### EXERCISE GOAL
Retrieve all lines below that have the string "accomplish".

Segment Open

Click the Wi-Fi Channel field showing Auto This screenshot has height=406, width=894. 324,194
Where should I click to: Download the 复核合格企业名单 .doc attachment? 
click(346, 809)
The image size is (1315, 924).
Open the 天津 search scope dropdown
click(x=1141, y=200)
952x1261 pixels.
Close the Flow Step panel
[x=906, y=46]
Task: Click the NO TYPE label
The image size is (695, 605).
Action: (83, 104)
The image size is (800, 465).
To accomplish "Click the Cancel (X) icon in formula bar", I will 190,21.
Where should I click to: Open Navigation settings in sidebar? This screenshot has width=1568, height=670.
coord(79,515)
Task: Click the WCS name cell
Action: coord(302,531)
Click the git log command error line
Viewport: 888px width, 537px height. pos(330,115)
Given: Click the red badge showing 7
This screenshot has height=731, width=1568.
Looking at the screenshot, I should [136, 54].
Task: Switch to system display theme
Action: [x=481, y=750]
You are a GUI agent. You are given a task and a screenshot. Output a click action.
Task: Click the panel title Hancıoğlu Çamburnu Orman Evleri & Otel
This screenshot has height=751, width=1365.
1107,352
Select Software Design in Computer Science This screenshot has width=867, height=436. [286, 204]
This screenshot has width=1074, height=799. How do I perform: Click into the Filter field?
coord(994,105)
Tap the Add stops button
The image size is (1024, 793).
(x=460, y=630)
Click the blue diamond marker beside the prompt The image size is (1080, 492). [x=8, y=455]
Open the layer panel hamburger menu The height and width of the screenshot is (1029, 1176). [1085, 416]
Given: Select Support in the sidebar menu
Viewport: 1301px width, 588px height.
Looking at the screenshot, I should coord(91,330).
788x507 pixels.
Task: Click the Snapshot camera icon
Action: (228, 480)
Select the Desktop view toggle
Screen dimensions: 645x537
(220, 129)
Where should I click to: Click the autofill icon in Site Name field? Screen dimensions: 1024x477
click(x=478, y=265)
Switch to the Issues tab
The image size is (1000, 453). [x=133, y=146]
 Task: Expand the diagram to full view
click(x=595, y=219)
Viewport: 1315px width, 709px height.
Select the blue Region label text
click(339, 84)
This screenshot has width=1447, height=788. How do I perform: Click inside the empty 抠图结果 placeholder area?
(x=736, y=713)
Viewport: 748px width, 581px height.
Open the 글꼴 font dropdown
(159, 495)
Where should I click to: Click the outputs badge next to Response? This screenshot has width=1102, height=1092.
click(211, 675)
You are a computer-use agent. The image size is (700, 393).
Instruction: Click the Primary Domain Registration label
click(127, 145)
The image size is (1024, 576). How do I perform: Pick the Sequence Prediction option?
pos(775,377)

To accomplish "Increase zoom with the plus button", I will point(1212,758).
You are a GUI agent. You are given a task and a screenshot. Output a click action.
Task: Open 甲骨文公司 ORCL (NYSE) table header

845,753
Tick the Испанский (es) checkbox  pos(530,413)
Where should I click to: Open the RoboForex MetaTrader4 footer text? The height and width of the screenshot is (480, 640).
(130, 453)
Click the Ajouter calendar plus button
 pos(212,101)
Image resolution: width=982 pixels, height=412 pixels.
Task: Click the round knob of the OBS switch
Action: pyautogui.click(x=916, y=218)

Segment Closed

### RESPONSE TO THIS TASK
To accomplish "Click the Cancel (X) icon in formula bar", I will 190,21.
To accomplish "Increase zoom with the plus button", I will point(1212,758).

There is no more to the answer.